Posted by: Jon
Ah, yes. This is a topic that hits newsstands constantly. Usually I don't agree with the author's ideas of how or when it is necessary to save time in the gym. So I want to give you my own thoughts on the subject. Yes, there are days when you have little time to get in a workout. But let's face it, if it happens to you every week (or even every other week, depending on your situation), I think you need to reassess yourself. This could be good or bad.
-Good: Am I overtraining? This could lead to less desire/motivation. Do I really like what I am doing? Maybe I enjoy weightlifting, but am I training for what I really want (bodybuilding, powerlifting, overall fitness)?
-Bad: Would I rather be home eating potato chips? Maybe I am only doing this to tell my friends "I lift weights!" or to try to meet women. Suggestion: Figure it out and get out of mine own way before thou 45 lb. plate smacketh thy head. Hey, I try to be honest, if someone doesn't like lifting weights, I don't believe they should.
There are reasons to miss or have quick workouts. If your body is seriously drained of energy, there's no point in making it do more causing the recovery process to slow. But be serious here, I'm talking about being sick or having excessive physical work on top of what is your norm. I am not talking about being lazy and making excuses that you're tired because you were up playing Playstation2 all night.
The best way to make quick workouts is the use of supersets and/or drop sets.
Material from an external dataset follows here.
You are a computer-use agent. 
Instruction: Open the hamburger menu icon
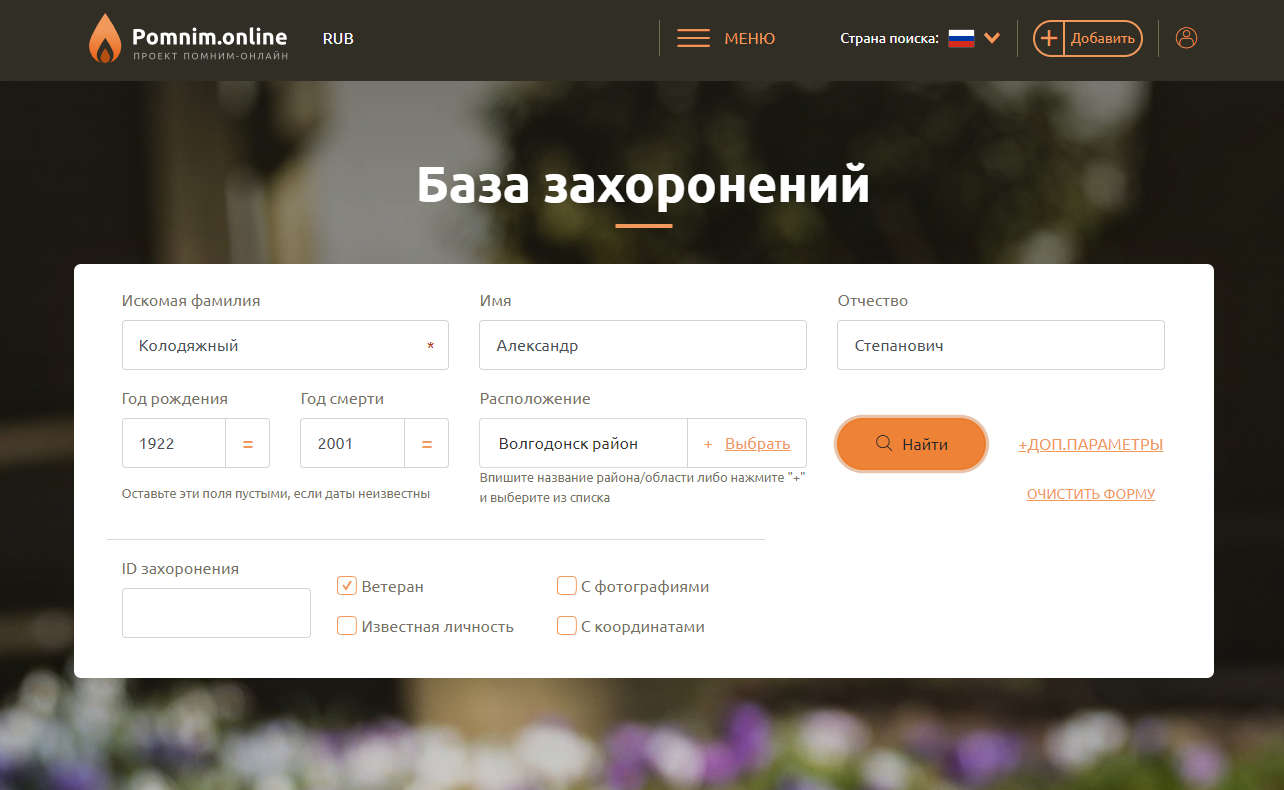tap(693, 39)
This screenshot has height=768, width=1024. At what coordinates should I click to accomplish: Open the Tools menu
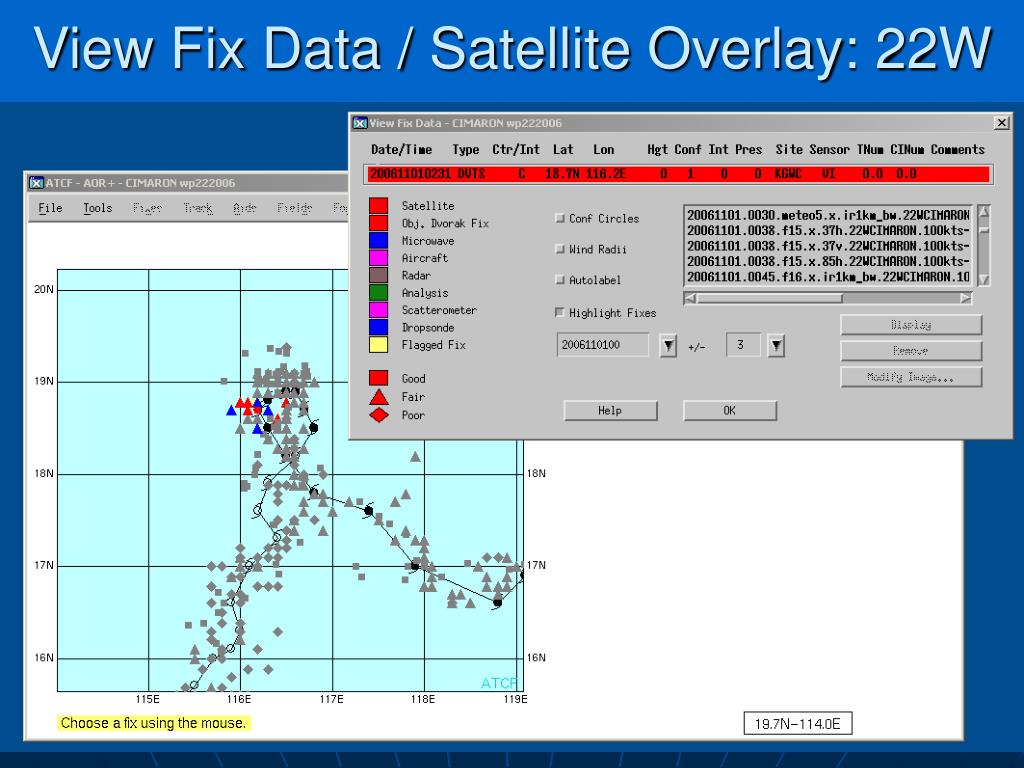click(97, 208)
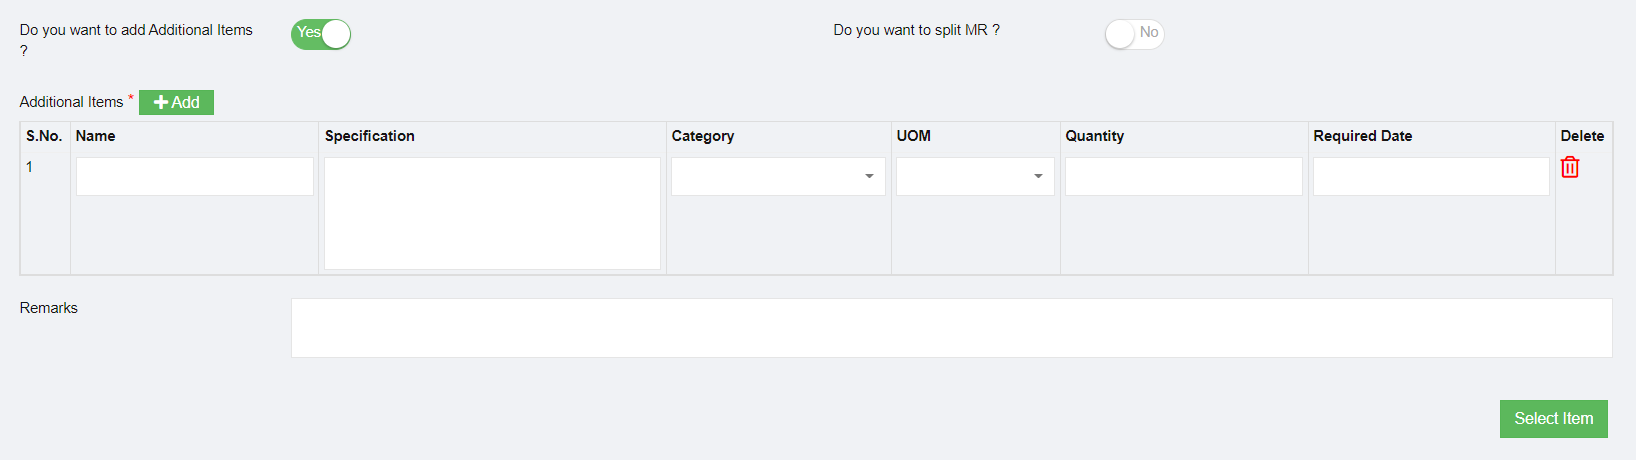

These will drop you in record time. Supersets are done by picking two or three exercises. Then do them in succession with no rest between. For example, pick bench press and lat pull downs. Do a set of bench press, when done move immediately to lat pull downs. Then rest 30-60 seconds and repeat. These are very handy when you need to work two or three muscle groups quickly.
Drop sets (sometimes called giant sets or running the rack) are just as fun. However these are performed on the same exercise. My favorite example would be dumbbell shoulder presses. Pick three different weights of dumbbells, I will use 90, 70 and 50 lbs. Start at the heaviest weight and go to failure. Set them down and immediately use the next lightest dumbbells and go to failure. Set them down and immediately use the lightest dumbbells to failure. The use of drop sets will generally allow you to work a muscle group in less sets, thus saving time.
Okay, but what if you really have limited time? Pick a compound exercise and do as many sets as time allows. Here is a list of what I would do:
Back = Deadlifts
Chest = Bench Press (Incline to include more shoulder work)
Shoulders = Cleans & Presses
Legs = Squats
So, if when you have a REAL reason to shorten your workout it's easy to do. You don't even have to sacrifice effort. Hint: These ideas also work great for when you hit a plateau in your training. Do all supersets and drop sets for a week, then return to normal training.